→ DATASET ROWS
——————————

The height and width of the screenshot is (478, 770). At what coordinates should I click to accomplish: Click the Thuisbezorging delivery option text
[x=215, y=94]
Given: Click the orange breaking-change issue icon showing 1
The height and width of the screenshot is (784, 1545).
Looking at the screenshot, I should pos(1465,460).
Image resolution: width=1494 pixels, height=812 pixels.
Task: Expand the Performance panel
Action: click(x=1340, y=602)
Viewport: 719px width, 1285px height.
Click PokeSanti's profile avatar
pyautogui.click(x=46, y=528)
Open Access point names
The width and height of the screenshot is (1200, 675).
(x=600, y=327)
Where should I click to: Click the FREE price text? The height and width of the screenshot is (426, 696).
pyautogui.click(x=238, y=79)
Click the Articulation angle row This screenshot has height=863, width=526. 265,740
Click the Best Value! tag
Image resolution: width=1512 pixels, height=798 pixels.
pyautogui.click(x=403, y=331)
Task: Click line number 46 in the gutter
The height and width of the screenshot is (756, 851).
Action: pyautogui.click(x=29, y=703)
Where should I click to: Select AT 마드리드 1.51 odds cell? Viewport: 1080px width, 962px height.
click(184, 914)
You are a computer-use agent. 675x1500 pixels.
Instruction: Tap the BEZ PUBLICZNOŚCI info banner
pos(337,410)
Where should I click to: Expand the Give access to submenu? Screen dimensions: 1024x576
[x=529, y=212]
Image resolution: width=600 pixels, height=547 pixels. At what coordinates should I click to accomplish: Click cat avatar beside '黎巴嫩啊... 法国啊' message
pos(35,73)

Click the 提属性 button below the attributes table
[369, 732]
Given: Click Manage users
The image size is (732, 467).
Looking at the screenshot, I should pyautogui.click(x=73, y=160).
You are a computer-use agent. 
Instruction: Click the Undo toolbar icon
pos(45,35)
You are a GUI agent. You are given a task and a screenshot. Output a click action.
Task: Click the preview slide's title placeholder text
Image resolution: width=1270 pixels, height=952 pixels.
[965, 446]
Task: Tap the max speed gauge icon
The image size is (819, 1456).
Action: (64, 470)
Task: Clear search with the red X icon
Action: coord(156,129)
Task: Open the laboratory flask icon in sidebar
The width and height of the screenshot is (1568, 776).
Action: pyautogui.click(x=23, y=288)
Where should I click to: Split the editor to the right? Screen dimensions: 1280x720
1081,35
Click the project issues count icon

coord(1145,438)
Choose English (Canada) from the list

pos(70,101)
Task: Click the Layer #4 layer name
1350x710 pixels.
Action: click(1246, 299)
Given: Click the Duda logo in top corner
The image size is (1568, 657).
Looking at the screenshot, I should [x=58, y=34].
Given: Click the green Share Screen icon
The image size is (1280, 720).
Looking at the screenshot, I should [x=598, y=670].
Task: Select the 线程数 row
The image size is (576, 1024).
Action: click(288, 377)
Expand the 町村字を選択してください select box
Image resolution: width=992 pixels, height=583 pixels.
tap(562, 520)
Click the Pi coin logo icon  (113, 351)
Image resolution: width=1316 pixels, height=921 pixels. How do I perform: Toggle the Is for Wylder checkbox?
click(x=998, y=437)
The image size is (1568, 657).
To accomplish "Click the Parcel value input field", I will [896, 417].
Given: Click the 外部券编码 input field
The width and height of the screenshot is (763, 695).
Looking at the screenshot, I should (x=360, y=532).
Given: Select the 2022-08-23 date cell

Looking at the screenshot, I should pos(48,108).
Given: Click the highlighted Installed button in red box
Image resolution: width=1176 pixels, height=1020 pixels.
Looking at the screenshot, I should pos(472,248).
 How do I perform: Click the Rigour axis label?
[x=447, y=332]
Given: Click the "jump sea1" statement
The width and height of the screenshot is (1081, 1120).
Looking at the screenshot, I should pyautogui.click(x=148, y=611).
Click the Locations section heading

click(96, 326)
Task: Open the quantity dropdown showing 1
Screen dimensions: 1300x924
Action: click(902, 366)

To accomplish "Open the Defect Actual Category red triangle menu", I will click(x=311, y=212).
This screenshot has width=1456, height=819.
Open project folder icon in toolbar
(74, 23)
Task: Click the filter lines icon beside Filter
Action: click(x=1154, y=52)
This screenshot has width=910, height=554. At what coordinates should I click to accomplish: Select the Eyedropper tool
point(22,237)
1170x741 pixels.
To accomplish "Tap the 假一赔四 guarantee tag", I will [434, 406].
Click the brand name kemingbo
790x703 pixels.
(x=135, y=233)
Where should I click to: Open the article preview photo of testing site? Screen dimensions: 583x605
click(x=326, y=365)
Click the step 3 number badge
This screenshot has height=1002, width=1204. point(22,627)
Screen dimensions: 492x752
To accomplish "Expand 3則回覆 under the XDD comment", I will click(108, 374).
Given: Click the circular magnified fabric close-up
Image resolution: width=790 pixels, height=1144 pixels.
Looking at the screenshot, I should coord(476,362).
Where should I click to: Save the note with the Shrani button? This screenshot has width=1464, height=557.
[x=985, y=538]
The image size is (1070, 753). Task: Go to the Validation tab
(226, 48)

——————————

→ WHAT TO PRODUCE
Quote the part of the material that opens with the line containing "Click the 提属性" and closes with the line containing "should pyautogui.click(x=73, y=160).", both of those lines included.

→ EXPECTED OUTPUT
Click the 提属性 button below the attributes table
[369, 732]
Given: Click Manage users
The image size is (732, 467).
Looking at the screenshot, I should pyautogui.click(x=73, y=160).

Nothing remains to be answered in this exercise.